[Info-vax] unzip vulnerability with password-protected zip archives

Stephen Hoffman seaohveh at hoffmanlabs.invalid
Thu Feb 8 13:08:02 EST 2018


"InfoZip's UnZip suffers from a heap-based buffer overflow when 
uncompressing password protected ZIP archives. An attacker can exploit 
this vulnerability to overwrite heap chunks to get arbitrary code 
execution on the target system.

For newer builds the risk for this vulnerability is partially mitigated 
because modern compilers automatically replace unsafe functions with 
length checking variants of the same function (for example sprintf gets 
replaced by sprintf_chk). This is done by the compiler at locations 
were the length of the destination buffer can be calculated."

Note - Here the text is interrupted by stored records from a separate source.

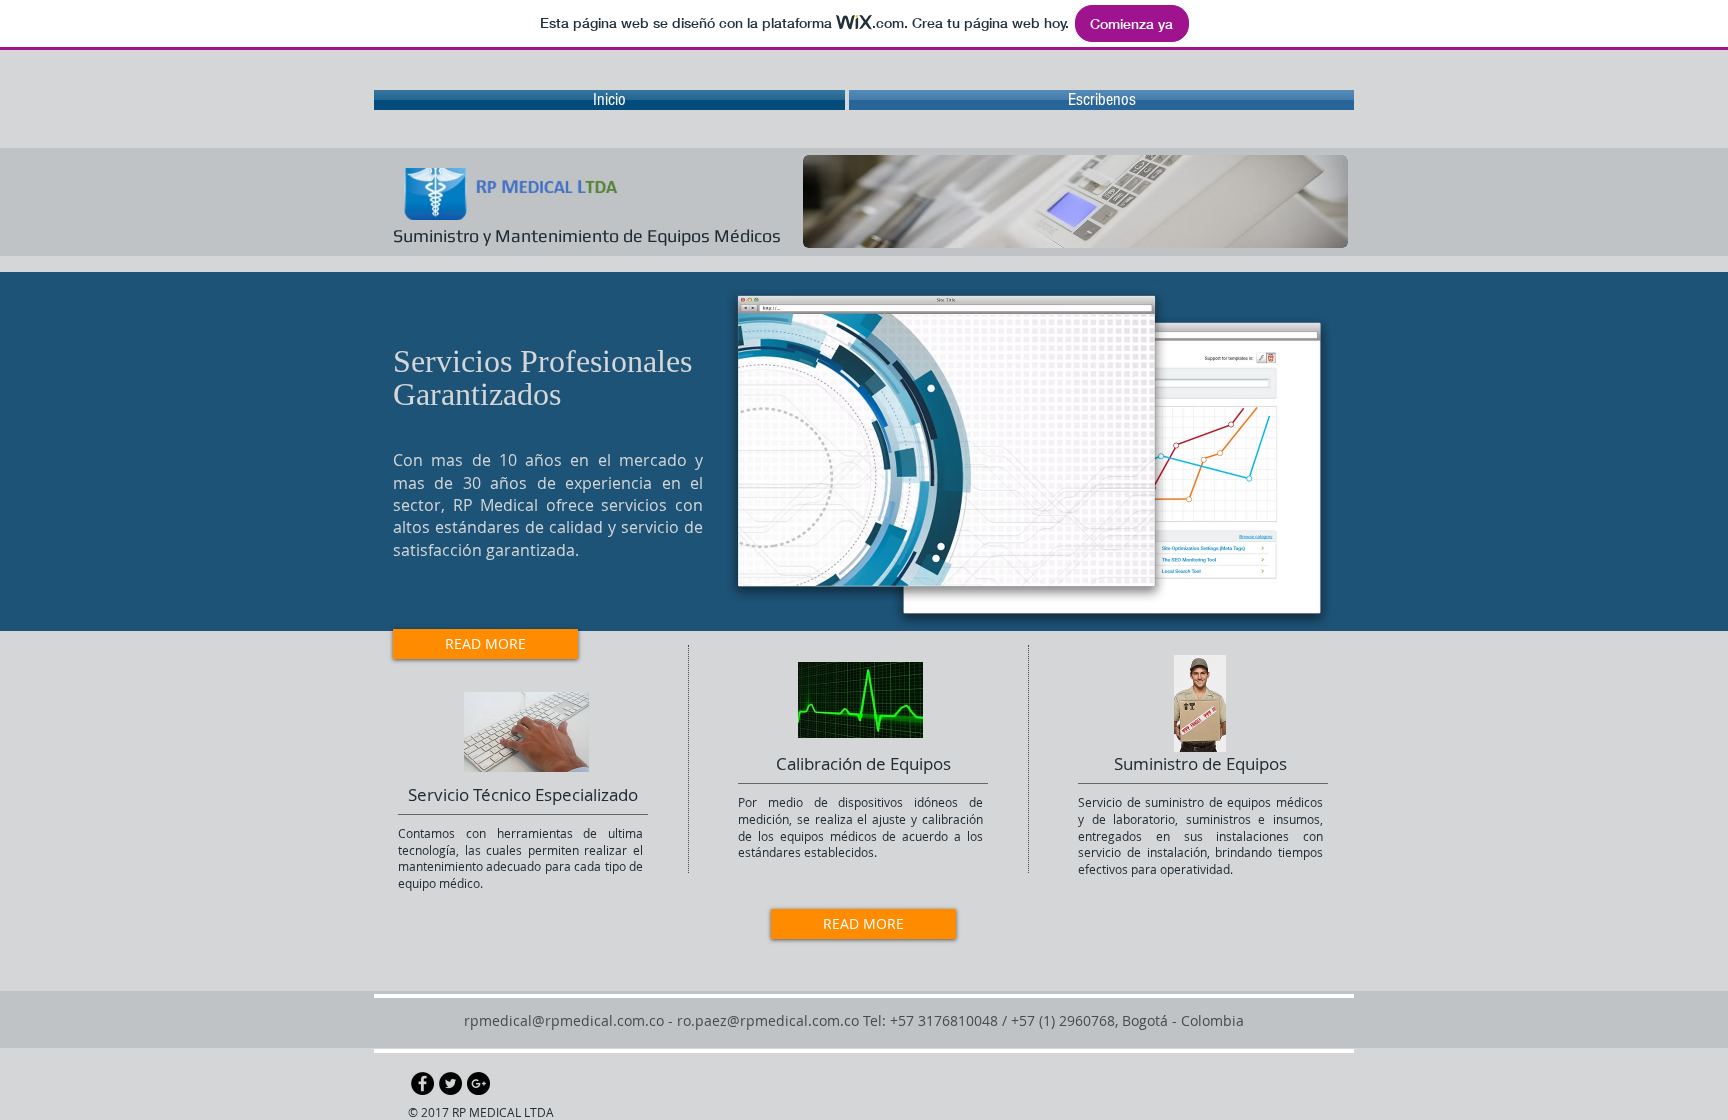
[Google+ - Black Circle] (478, 1083)
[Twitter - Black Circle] (450, 1083)
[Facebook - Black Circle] (422, 1083)
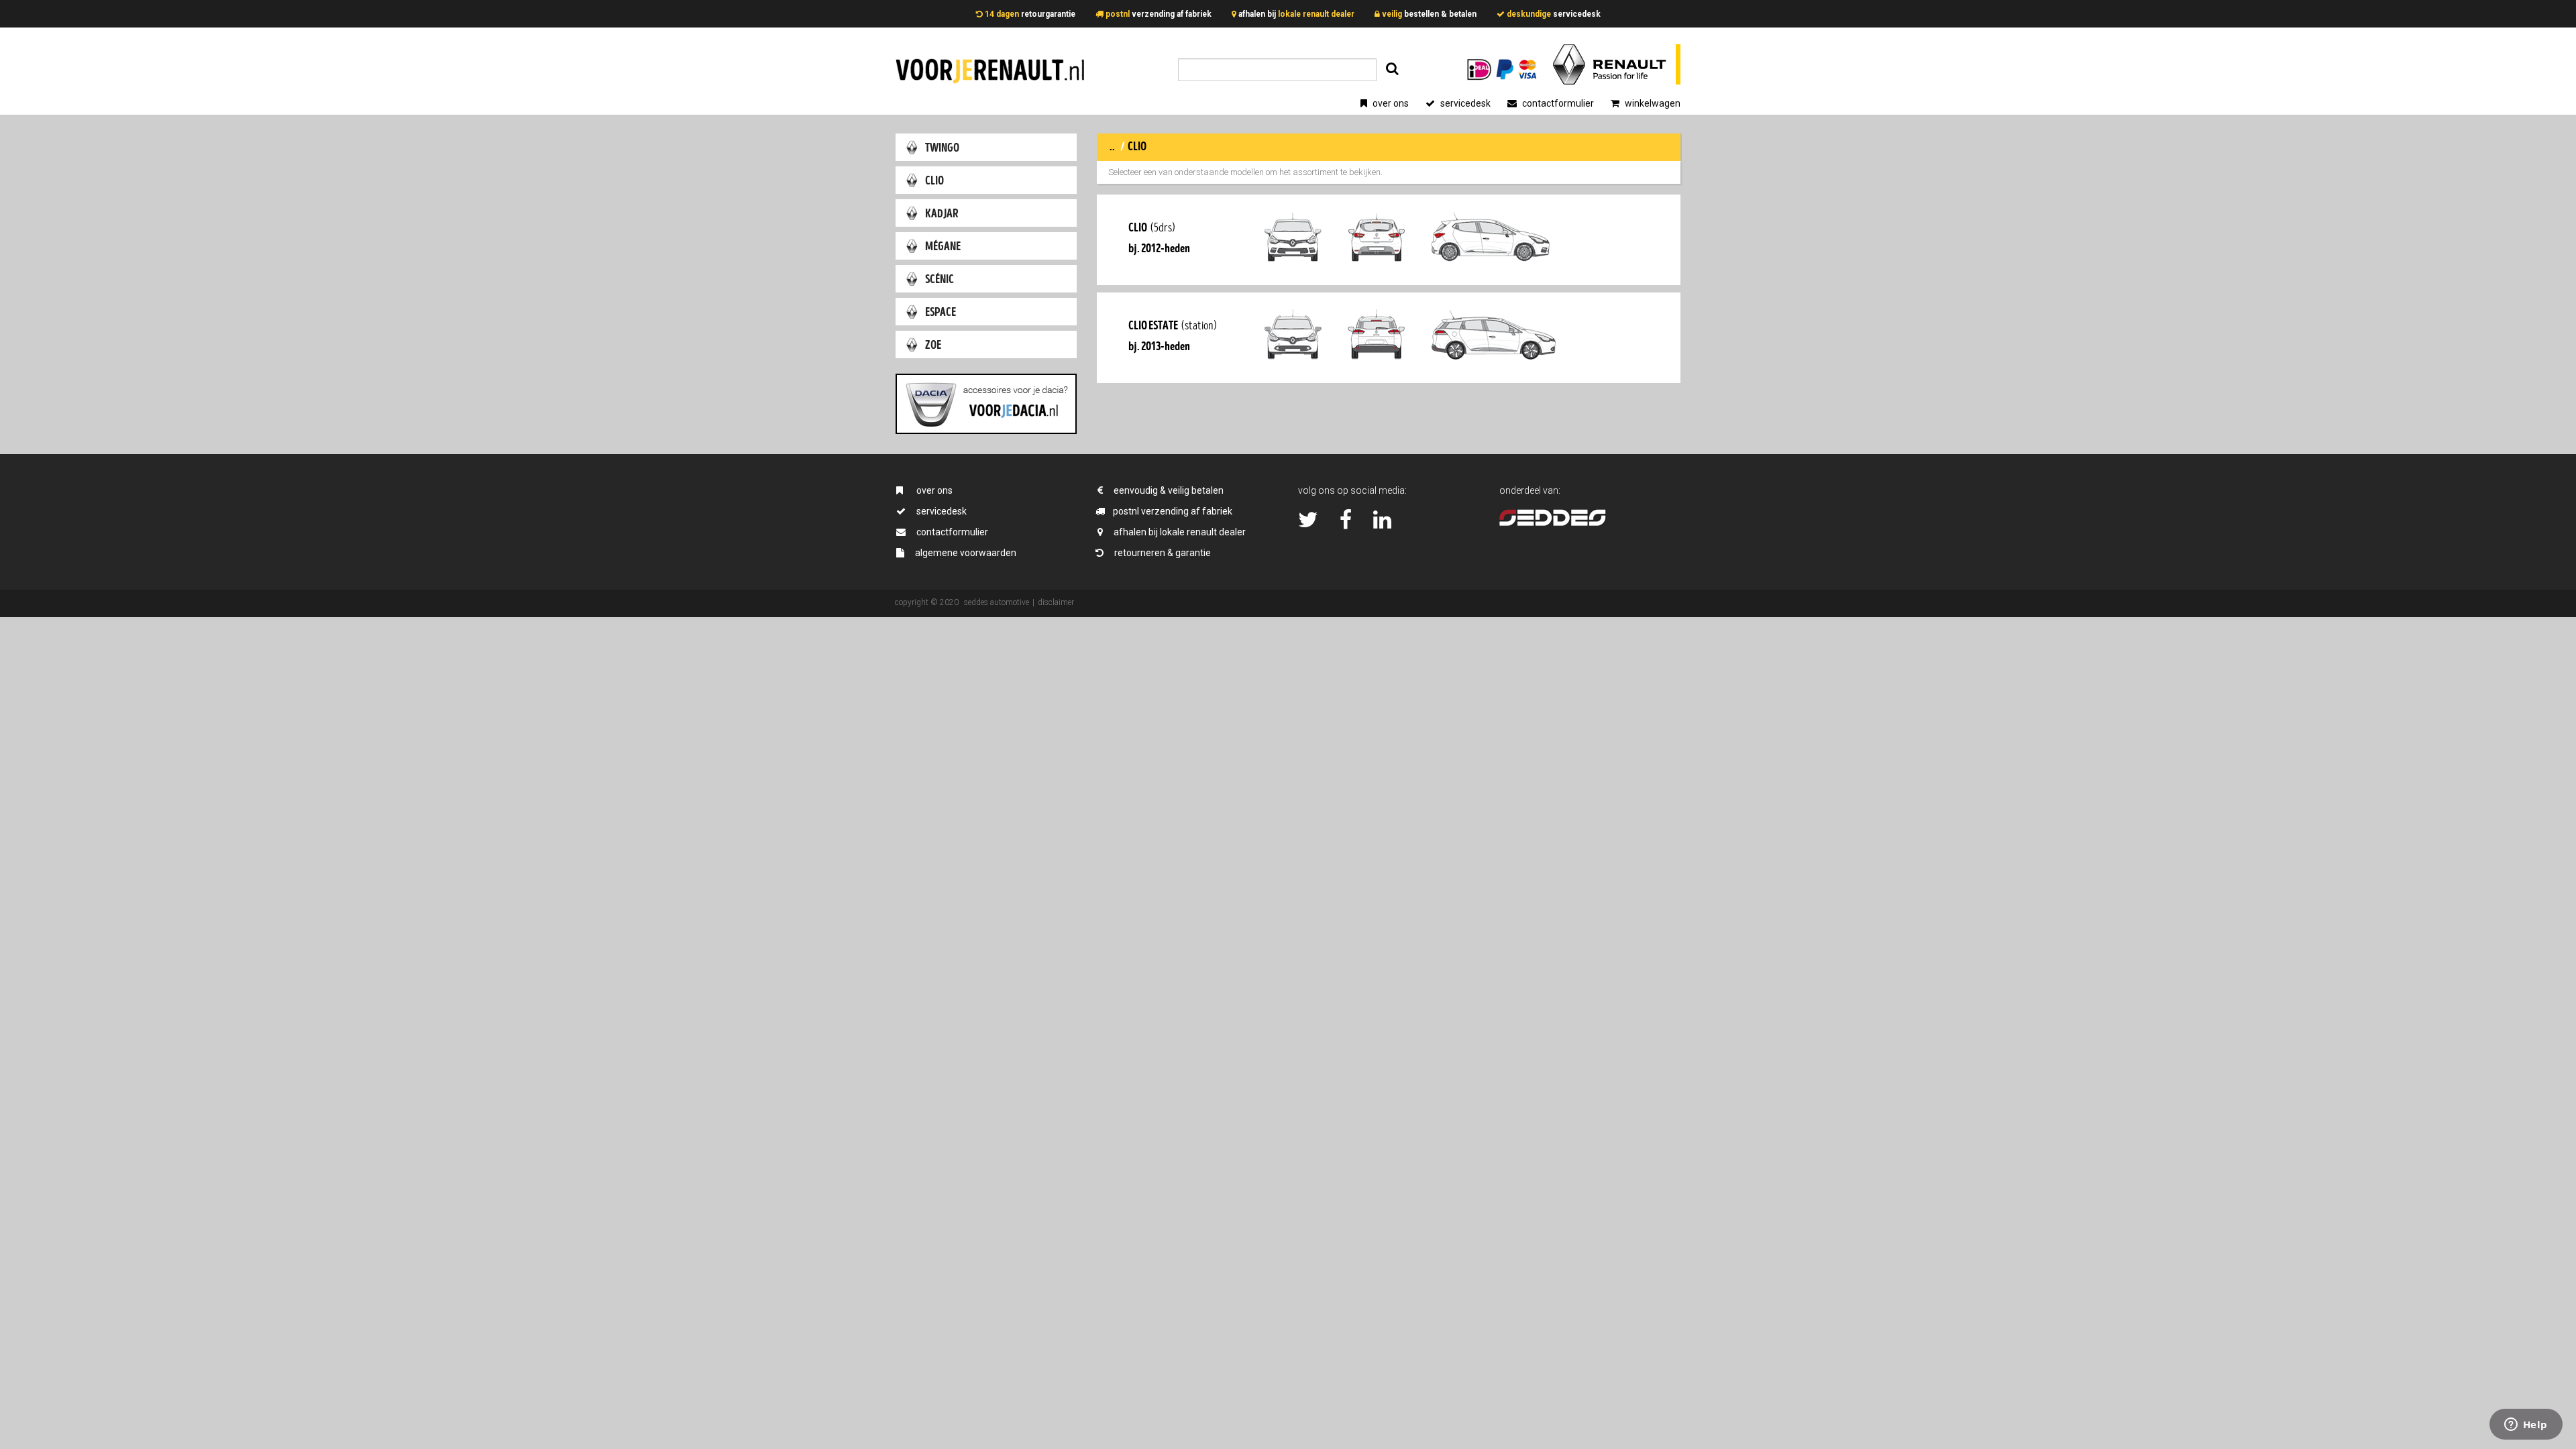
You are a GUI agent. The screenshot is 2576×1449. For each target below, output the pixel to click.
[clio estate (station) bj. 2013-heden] (1388, 373)
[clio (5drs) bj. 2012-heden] (1388, 275)
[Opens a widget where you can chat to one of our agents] (2526, 1425)
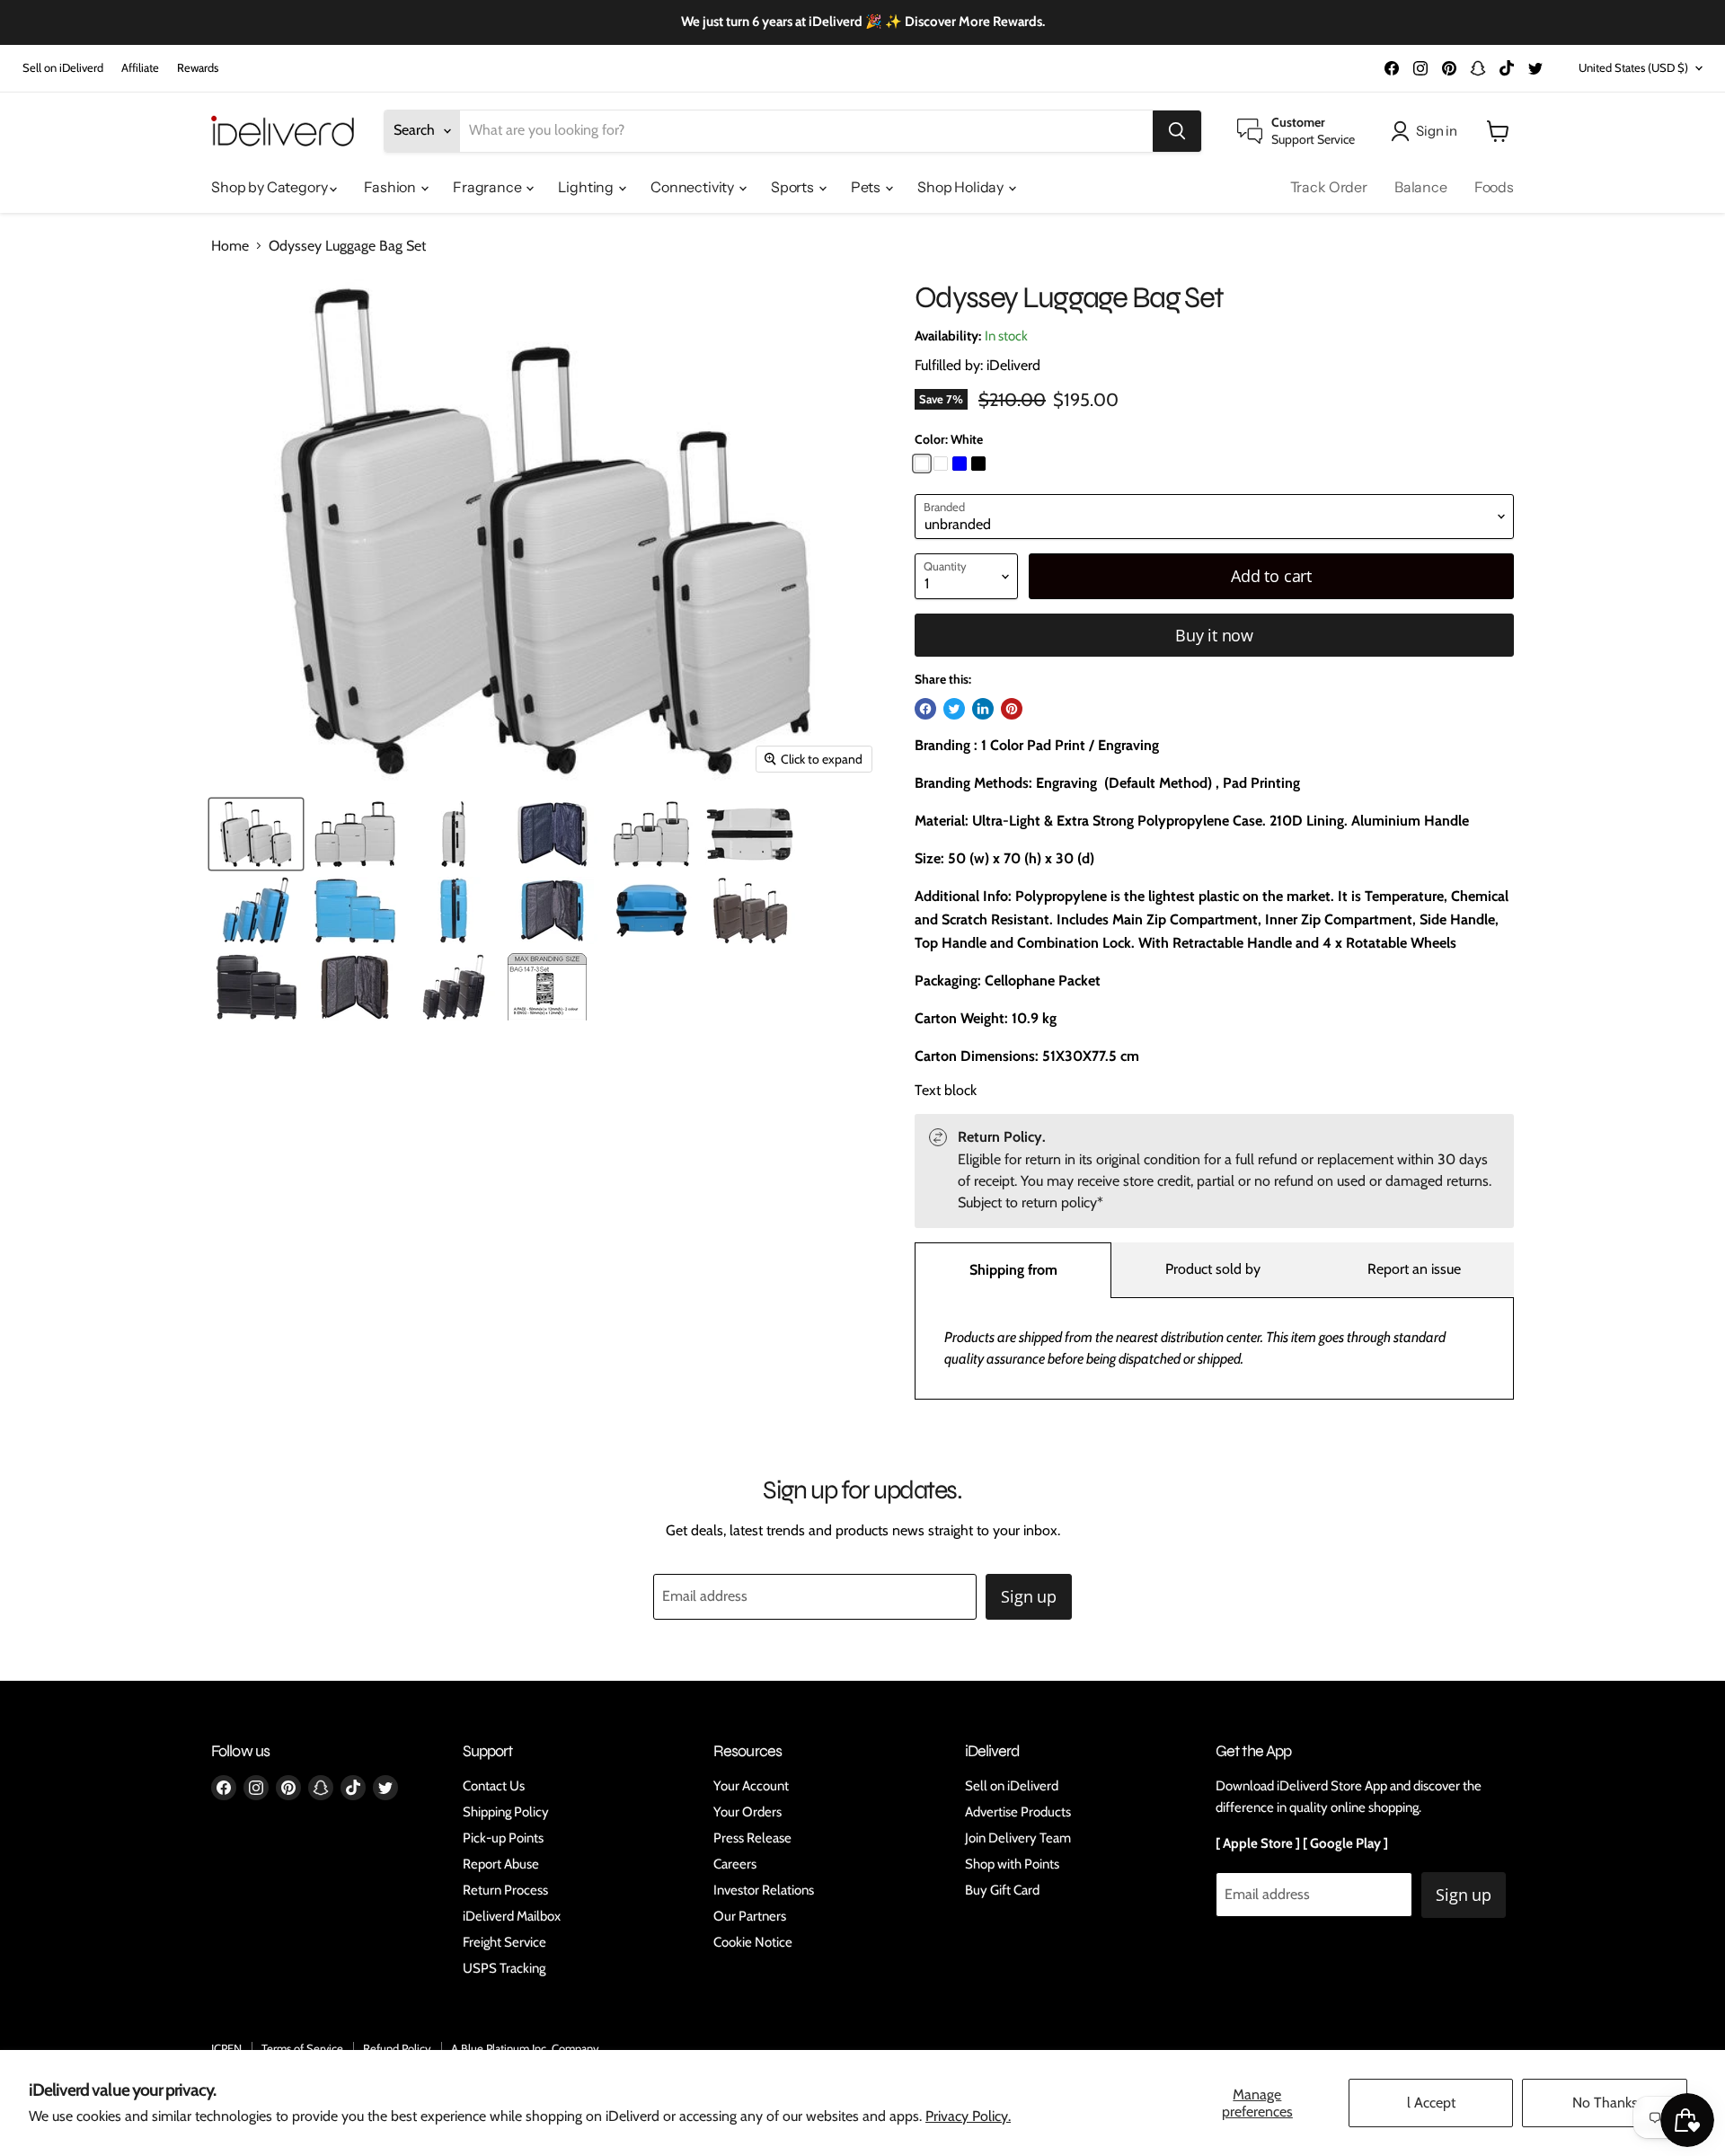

Note: The OpenVMS C compiler does not perform this mitigation, and 
likely won't prior to the migration to clang/LLVM tool chain and 
related VSI updates.

"Versions before and including 6.10 / 6.1c22 of InfoZip's Unzip have 
been found to be vulnerable. Version 6.0 was the latest major release 
at the time the security vulnerabilities were discovered. The next beta 
version is 6.1c22 which has been tested as well."

CVE-2018-1000031,CVE-2018-1000032,CVE-2018-1000033, 
CVE-2018-1000034,CVE-2018-1000035

https://www.sec-consult.com/en/blog/advisories/multiple-vulnerabilities-in-infozip-unzip/index.html 


This case is fairly typical of the sorts of vulnerabilities that can 
and variously do effect folks using OpenVMS, but that aren't reflected 
in the CVE counts and related metrics.  Which is part of why I'm 
exceedingly skeptical around the validity of CVE count comparisons.  
That's also entirely irrespective of the fact that zip and unzip should 
have been in the base OpenVMS distro decades ago, too.